TASK OBJECTIVE:
Copy the records below verbatim, starting with the line that contains "Click the Fibonacci cycle line marker 13" and continuing through the line that contains "point(1156,164)".
....
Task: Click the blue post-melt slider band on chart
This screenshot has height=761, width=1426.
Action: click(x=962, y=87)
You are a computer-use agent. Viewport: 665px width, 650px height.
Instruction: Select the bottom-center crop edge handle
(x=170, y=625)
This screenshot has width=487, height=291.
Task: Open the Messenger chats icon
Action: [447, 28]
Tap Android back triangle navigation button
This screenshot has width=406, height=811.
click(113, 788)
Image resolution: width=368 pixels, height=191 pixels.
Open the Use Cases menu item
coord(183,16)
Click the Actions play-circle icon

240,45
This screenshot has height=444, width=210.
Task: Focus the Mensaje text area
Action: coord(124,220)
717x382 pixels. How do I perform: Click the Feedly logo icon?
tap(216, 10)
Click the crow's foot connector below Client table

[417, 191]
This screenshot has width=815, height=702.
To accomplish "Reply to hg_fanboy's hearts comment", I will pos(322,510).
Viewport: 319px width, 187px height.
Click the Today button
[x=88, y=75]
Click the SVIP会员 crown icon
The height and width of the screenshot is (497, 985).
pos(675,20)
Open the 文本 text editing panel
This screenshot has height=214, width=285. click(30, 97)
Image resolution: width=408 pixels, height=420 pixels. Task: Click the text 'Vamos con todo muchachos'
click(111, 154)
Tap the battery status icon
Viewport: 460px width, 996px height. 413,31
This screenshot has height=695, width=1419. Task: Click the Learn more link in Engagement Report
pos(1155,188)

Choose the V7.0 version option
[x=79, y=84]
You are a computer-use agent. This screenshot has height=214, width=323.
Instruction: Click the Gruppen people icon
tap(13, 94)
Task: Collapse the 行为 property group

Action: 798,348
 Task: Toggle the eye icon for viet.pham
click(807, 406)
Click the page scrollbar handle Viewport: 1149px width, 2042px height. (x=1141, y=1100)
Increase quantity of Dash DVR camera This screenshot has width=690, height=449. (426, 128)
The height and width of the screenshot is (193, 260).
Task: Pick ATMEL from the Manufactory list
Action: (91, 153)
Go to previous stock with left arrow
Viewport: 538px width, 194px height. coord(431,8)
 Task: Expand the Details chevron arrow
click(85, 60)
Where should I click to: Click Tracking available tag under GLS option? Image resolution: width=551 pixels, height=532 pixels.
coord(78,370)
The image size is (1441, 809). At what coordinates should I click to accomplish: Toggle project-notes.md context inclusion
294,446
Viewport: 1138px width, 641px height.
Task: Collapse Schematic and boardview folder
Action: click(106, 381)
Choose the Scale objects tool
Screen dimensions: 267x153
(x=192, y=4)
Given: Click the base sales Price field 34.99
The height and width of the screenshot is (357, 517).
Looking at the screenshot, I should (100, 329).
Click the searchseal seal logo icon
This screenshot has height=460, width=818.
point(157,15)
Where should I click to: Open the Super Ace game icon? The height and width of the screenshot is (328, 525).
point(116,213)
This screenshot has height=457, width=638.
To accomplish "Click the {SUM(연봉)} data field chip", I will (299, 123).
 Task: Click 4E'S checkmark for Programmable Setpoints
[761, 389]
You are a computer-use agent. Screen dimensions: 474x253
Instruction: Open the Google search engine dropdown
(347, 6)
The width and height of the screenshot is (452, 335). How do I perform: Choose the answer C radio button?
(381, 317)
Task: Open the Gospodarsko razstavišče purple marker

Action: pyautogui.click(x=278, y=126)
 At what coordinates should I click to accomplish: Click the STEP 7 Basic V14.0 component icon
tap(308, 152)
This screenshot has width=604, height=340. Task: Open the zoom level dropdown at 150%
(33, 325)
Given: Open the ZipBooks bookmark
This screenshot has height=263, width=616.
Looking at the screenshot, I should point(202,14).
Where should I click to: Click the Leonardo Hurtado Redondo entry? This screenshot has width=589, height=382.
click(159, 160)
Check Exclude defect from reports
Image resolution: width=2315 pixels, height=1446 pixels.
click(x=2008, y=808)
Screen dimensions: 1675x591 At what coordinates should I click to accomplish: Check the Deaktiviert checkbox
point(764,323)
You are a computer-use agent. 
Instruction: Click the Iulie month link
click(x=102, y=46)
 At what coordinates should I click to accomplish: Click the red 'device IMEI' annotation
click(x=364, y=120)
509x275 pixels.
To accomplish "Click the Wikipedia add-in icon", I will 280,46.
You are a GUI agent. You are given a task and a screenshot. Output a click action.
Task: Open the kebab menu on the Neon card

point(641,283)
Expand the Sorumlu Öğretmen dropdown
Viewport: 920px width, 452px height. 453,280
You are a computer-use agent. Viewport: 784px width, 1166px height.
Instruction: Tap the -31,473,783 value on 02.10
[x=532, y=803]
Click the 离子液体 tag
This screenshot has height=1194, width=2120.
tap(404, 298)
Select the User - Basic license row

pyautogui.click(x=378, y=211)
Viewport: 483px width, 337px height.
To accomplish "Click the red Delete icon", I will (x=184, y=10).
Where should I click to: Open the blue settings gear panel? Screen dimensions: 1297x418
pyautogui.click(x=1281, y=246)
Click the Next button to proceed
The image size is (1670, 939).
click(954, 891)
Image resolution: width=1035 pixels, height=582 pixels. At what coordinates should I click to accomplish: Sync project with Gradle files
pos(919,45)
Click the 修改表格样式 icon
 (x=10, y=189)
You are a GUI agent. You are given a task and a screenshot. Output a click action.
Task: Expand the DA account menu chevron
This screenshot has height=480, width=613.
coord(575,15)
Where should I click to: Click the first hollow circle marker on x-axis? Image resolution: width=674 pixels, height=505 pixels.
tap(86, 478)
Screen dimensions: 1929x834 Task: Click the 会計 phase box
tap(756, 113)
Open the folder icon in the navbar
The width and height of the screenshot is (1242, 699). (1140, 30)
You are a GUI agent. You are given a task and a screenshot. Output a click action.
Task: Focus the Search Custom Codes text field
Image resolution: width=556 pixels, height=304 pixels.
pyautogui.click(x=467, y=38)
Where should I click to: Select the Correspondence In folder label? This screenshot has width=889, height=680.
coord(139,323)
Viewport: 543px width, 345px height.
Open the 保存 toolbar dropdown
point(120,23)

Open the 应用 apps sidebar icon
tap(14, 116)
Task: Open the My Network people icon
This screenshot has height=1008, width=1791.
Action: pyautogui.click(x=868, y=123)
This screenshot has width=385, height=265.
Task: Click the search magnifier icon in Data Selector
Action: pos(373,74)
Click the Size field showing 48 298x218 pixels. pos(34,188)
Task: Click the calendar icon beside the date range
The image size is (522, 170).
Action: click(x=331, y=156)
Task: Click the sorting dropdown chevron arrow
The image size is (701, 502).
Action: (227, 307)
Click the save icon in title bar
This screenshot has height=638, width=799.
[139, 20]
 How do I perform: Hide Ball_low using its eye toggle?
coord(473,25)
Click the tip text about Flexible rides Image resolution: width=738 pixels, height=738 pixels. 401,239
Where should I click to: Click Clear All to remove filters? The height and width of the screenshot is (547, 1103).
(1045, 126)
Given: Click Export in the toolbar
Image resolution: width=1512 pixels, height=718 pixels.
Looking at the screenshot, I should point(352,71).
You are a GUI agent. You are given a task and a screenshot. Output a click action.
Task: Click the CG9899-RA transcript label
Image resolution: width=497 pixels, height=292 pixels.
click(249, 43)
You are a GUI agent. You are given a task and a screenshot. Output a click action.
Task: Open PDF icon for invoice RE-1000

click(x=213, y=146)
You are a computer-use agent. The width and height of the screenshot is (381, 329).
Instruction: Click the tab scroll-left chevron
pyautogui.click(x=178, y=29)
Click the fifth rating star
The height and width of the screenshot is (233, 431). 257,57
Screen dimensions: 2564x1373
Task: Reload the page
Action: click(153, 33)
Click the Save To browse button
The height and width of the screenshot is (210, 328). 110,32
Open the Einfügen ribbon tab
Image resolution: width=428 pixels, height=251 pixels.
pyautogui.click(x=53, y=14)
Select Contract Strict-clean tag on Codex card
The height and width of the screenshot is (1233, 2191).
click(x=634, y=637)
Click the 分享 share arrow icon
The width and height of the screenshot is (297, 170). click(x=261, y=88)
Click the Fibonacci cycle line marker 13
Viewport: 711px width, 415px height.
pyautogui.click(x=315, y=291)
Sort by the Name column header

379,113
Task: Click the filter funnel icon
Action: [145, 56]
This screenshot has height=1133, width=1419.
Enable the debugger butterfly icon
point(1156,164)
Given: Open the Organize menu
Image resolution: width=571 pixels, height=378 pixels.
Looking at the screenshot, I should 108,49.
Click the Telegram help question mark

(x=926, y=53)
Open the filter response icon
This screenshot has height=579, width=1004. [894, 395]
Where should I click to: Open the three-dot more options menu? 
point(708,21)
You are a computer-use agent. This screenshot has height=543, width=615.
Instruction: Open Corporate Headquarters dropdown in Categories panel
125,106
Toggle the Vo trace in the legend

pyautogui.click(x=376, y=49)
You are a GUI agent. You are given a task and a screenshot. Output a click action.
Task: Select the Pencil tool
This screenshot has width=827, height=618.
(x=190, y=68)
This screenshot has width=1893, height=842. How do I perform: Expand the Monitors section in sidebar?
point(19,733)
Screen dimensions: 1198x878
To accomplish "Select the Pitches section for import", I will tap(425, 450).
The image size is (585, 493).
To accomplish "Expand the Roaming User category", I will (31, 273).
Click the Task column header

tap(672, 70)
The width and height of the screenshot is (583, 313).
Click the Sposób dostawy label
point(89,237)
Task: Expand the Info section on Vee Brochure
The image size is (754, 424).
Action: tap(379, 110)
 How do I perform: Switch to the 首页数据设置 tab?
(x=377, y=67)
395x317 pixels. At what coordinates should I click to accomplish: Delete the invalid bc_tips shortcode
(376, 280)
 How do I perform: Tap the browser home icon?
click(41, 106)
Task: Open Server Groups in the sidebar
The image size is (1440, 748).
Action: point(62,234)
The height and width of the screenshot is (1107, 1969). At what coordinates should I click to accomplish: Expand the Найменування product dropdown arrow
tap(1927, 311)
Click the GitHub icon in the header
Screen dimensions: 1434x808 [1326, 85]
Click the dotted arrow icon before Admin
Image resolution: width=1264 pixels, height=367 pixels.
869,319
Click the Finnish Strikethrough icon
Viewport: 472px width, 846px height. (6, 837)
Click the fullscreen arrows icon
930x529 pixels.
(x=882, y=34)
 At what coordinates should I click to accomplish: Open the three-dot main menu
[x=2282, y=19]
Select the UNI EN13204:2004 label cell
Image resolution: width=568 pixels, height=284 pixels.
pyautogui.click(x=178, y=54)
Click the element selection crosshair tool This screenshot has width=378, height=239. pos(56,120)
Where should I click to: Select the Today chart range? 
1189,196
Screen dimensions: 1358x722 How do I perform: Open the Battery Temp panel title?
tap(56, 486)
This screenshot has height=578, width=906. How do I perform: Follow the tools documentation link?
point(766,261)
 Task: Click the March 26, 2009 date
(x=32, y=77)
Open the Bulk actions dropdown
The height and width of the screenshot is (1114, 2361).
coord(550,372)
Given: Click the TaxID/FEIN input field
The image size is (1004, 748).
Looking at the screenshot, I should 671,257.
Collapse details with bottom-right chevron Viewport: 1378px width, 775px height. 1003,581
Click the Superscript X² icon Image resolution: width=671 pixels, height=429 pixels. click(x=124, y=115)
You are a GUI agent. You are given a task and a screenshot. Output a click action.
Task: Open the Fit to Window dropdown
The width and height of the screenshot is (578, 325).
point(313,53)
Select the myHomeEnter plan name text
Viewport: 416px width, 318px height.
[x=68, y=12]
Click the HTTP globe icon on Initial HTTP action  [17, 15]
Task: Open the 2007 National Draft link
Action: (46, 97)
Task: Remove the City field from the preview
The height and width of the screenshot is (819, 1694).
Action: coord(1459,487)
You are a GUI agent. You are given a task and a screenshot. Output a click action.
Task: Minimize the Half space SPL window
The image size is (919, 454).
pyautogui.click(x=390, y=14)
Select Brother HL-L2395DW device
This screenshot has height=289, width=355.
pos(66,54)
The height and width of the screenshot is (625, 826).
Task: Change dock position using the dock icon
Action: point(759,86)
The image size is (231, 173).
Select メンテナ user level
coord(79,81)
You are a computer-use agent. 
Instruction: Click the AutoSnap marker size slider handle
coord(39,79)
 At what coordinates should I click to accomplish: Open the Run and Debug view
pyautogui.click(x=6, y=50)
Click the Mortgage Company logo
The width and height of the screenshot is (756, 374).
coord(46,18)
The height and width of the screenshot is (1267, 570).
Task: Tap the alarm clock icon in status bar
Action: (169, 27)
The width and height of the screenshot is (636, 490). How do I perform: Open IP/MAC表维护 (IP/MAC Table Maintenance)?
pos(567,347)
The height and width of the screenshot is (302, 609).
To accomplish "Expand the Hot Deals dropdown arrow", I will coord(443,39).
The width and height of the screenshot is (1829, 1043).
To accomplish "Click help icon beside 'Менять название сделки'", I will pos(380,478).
....
ANSWER FOR THE TASK:
Click the Fibonacci cycle line marker 13
Viewport: 711px width, 415px height.
pyautogui.click(x=315, y=291)
Sort by the Name column header

379,113
Task: Click the filter funnel icon
Action: [145, 56]
This screenshot has height=1133, width=1419.
Enable the debugger butterfly icon
point(1156,164)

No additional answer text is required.